See Administrator's Interpretation at p. 8. The Administrator's Interpretation notes that "not all or most of the foregoing facts need to be present for joint employment to exist. Rather, these facts can help determine if there is sufficient indication that the potential joint employers are associated with respect to the employee and thus share control of the employee." See Administrator's Interpretation at p. 8.
Vertical Joint Employment
In contrast to horizontal joint employment, vertical joint employment occurs where a company has contracted for workers that are directly employed by an intermediary company. In this scenario, the focus of the Department of Labor's analysis is on the economic realities of the employee's relationship with each potential joint employer. If the employee is economically dependent on both of the potential joint employers, then a joint employment relationship may exist. For example, where a construction worker works for a subcontractor at a general contractor's job site, or a nurse is placed at a hospital by a staffing agency, circumstances may dictate that the general contractor or hospital have a vertical joint employment relationship with the employee.

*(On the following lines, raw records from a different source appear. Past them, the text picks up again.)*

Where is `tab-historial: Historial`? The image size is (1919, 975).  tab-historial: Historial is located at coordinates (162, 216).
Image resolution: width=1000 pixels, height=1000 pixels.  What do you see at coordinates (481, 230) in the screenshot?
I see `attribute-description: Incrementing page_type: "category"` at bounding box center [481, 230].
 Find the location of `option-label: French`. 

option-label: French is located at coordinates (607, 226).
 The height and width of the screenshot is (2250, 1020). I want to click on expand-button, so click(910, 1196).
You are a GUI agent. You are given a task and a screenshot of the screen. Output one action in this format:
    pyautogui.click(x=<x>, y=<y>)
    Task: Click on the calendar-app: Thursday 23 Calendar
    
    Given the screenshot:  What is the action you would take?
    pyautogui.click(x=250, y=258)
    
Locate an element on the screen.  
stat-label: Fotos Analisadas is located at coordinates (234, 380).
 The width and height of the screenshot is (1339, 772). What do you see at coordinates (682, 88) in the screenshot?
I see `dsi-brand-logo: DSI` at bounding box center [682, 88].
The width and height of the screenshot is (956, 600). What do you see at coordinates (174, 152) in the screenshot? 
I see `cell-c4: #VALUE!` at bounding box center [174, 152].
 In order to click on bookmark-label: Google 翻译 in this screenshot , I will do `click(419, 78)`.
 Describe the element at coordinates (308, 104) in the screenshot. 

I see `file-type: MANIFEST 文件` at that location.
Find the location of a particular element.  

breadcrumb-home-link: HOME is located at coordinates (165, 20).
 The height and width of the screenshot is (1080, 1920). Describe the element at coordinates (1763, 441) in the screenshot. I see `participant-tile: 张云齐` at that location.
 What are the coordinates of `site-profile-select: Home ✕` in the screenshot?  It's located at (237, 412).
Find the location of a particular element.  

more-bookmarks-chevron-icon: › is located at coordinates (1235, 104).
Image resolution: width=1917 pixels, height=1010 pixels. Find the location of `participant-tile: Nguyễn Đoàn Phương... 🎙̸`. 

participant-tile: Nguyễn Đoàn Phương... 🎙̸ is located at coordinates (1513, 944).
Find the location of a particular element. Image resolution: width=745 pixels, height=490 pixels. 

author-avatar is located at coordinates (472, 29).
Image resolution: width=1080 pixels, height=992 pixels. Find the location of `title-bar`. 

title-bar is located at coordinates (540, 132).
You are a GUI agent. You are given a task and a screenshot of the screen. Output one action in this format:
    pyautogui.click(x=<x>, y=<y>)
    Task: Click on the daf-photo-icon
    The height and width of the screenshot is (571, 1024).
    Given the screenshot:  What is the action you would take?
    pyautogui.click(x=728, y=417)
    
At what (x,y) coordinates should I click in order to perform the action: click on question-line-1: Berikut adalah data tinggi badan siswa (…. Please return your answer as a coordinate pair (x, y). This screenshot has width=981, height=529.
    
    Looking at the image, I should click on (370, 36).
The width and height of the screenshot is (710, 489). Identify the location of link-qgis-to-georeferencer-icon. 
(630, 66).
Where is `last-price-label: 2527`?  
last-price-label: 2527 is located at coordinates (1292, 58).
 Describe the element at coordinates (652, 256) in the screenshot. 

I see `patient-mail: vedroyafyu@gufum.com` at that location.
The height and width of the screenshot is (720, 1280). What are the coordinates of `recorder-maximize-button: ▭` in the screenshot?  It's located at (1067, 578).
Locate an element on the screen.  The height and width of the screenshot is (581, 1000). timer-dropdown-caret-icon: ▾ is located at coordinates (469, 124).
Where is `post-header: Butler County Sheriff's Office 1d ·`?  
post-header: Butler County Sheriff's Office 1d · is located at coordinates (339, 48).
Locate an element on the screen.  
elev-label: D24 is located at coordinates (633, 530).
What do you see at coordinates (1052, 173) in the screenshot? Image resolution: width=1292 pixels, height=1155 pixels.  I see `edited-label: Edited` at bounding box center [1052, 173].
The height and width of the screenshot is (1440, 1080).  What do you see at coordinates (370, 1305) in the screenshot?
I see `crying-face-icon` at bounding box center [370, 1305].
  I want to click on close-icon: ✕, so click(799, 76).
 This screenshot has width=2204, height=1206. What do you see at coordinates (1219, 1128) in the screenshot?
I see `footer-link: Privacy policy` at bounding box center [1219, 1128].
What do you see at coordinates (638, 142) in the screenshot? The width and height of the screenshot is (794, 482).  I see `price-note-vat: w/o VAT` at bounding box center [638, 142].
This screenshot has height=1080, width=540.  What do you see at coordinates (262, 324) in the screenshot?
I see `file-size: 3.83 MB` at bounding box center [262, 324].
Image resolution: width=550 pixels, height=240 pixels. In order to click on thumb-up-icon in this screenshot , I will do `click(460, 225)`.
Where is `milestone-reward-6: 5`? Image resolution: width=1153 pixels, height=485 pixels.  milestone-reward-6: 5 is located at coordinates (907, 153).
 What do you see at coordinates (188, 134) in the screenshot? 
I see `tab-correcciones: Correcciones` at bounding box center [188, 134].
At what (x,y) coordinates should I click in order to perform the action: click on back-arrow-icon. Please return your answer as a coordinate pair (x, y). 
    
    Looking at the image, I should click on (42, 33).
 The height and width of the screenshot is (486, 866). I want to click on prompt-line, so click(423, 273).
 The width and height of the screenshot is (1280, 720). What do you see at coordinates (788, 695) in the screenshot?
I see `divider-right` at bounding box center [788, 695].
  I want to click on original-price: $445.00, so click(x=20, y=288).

To assess whether vertical joint employment exists in a given case, the first question that must be answered is whether the intermediary employer is actually an employee of the potential joint employer. If the intermediary employer is employed by the potential joint employer, then all of the intermediary employer's employees are employed by the potential joint employer as well. If the intermediary is not an employee, then the vertical joint employment analysis will focus on the economic realities of the situation. The Administrator's Interpretation identifies seven factors that serve as guidelines to probe "the core question of whether the employee is economically dependent on the potential joint employer who, via an arrangement with the intermediary employer, is benefitting from the work." See Administrator's Interpretation at p. 11. They include each potential joint employer's role in:
- Directing, controlling or supervising (either directly or indirectly) the work performed beyond a reasonable degree of contract performance oversight;
- Controlling employment conditions, including maintaining authority to hire, fire, modify employment conditions, or to determine the method or rate of pay;
- Maintaining an indefinite, permanent, full-time or long-term relationship with the employee;
- Giving the employee work that is repetitive, rote, relatively unskilled or requires little training;
- Giving the employee work that is integral to the potential joint employer's business;
- Requiring the employee to perform work on premises owned or controlled by the potential joint employer; and/or
- Performing administrative duties for the employee, including handling payroll, providing workers' compensation insurance, providing necessary facilities and safety equipment, housing or transportation, or providing tools and materials required for work.
See Administrator's Interpretation at p. 11-12. The Administrator's Interpretation notes that while the economic realities factors listed above have been applied by different courts analyzing joint employment issues, the factors applied may vary depending on the court, although "any formulation must address the "ultimate inquiry" of economy dependence." See Administrator's Interpretation at p. 12-13.
Conclusion
Through discussion of horizontal and vertical joint employment relationships, the Administrator's Interpretation emphasizes the Wage and Hour Division's commitment to focus "to ensure that all responsible employers are aware of their obligations and to ensure compliance with the FLSA and MSPA." See Administrator's Interpretation at p. 15. Such compliance includes monitoring that where an employee is jointly employed by two or more employers, his/her hours worked for all joint employers are aggregated for purposes of calculating overtime. For this reason, employers should apply the horizontal and/or vertical joint employment factors listed above where they have questions regarding whether they are joint employers. If a determination is made that such a relationship exists, organizations will be in a better position to manage the concomitant legal obligations that may arise well before the Department of Labor comes knocking.